--- Lesetext ---
----------

Wer gehört zur Risikogruppe Immundefizienz/-suppression?
Wer gehört zur Risikogruppe Immundefizienz/-suppression?
Impfungen sind für Menschen mit angeborener oder erworbener Immundefizienz bzw. unterdrücktem Immunsystem (Immunsuppression) essenziell, da sie ein höheres Risiko haben, an Infektionskrankheiten zu erkranken, die zudem schwerer verlaufen als bei Immungesunden.1 Mehr dazu hier

Warum es wichtig ist, Risikogruppen für Infektionskrankheiten zu erkennen
Warum es wichtig ist, Personen zu erkennen, die einer Risikogruppe für bestimmte Infektionskrankheiten angehören, wird am Beispiel von Pneumokokken deutlich. Es gibt bestimmte Personengruppen, die besonders durch Pneumokokken gefährdet sind, wie z. B. Kinder, Jugendliche und Erwachsene mit:1
- angeborenem oder erworbenem Immundefekt bzw. mit unterdrücktem Immunsystem (Immunsuppression)
- sonstigen chronischen Krankheiten wie chronischen Herzerkrankungen, chronischen Erkrankungen der Atemwege (z. B. Asthma, chronisch obstruktive Lungenerkrankung, Lungenemphysem), Stoffwechselkrankheiten wie z. B. ein medikamentös-behandelter Diabetes mellitus oder neurologischen Krankheiten wie z. B. ein Anfallsleiden oder in Folge eines Hirnschadens entstandene Bewegungsstörungen und Muskelsteife, die als Zerebralparesen bezeichnet werden
- einem erhöhten anatomischen oder fremdkörper-assoziierten Risiko für eine durch Pneumokokken verursachte Gehirnhautentzündung, wie z. B. bei Vorliegen einer Verbindung zwischen der Gehirn-Rückenmark-Flüssigkeit und der Außenwelt (Liquorfistel) oder dem Tragen einer implantierten Hörprothese (Cochlea-Implantat)

----------

--- Gegebene Einträge ---

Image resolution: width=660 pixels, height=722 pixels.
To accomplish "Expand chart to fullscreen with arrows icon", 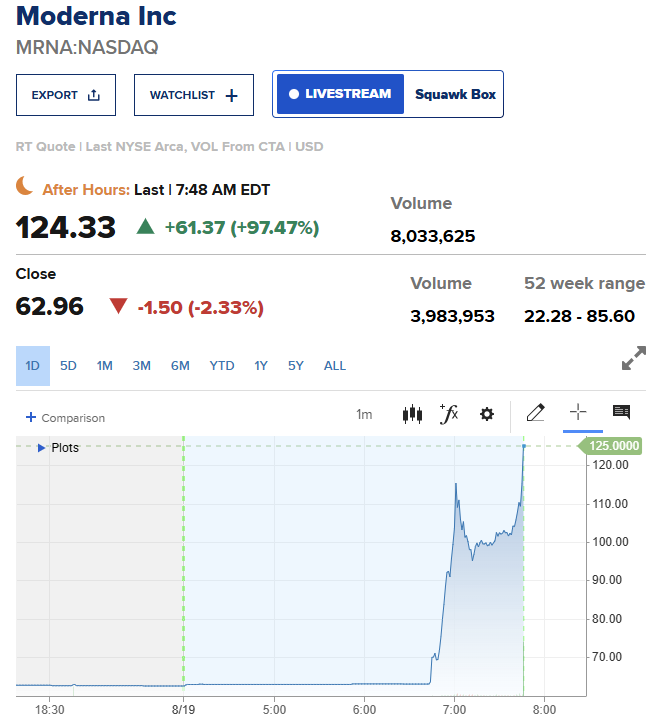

----------

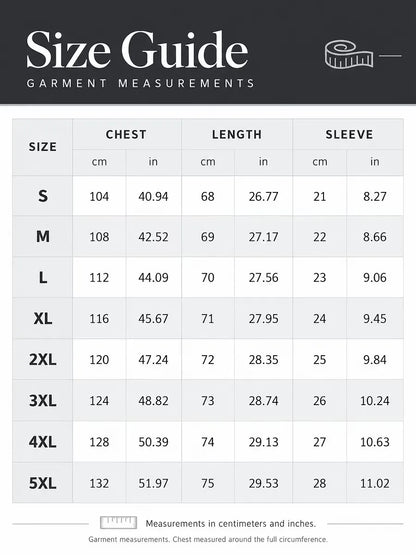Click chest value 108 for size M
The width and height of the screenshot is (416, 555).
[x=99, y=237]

----------

--- Die Aufgabe ---
Beantworten Sie die folgenden Fragen zum Lesetext über die Risikogruppe Immundefizienz/-suppression.
(a) Weshalb sind Impfungen für Menschen mit Immundefizienz oder Immunsuppression essenziell?
(b) An welchem Erreger wird gezeigt, warum das Erkennen von Risikogruppen wichtig ist?
(c) Wie wird eine Verbindung zwischen der Gehirn-Rückenmark-Flüssigkeit und der Außenwelt bezeichnet?

--- Lösung ---
(a) Diese Menschen haben ein höheres Risiko, an Infektionskrankheiten zu erkranken, und die Krankheiten verlaufen schwerer als bei Immungesunden.
(b) An Pneumokokken.
(c) Als Liquorfistel.